*Given instruction:* Copy each of the following items word for word, keeping every character unchanged.

Data extracted from a collection
#####

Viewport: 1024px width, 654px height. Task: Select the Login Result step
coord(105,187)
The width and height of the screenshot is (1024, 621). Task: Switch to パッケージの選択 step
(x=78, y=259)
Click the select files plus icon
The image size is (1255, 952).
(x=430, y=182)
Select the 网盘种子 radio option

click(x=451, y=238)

#####

*The completed task:*
Viewport: 1024px width, 654px height. Task: Select the Login Result step
coord(105,187)
The width and height of the screenshot is (1024, 621). Task: Switch to パッケージの選択 step
(x=78, y=259)
Click the select files plus icon
The image size is (1255, 952).
(x=430, y=182)
Select the 网盘种子 radio option

click(x=451, y=238)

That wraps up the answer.